◆ Task item ◆
Look below for the line that contains "631x558 pixels. How", then quote it and all the lines after it, exactly, with the pictures left out.
######
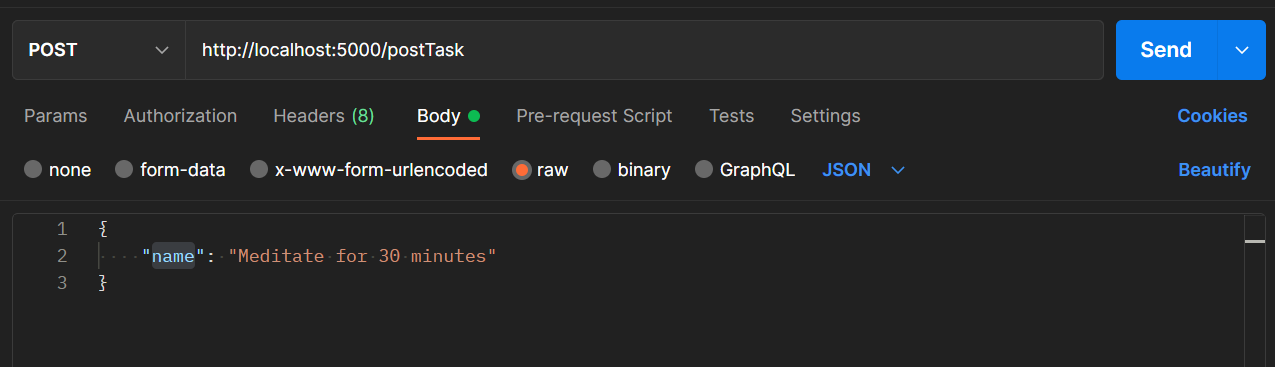The width and height of the screenshot is (1275, 367).
Task: Expand the Send options arrow
Action: (x=1242, y=50)
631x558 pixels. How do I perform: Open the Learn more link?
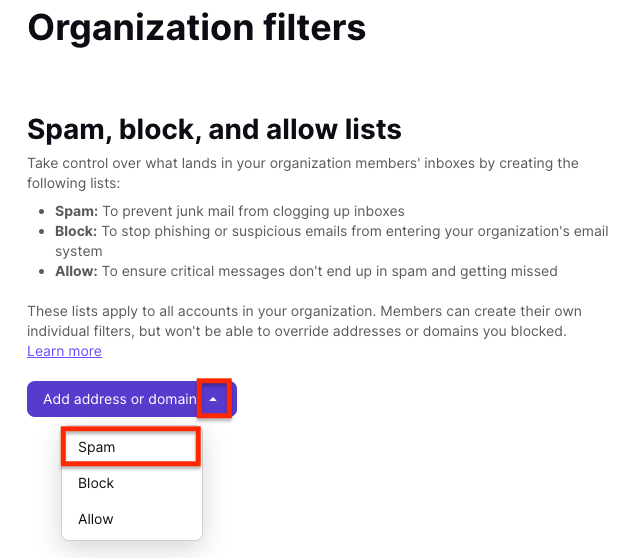[x=64, y=351]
######
◆ Response ◆
631x558 pixels. How do I perform: Open the Learn more link?
[x=64, y=351]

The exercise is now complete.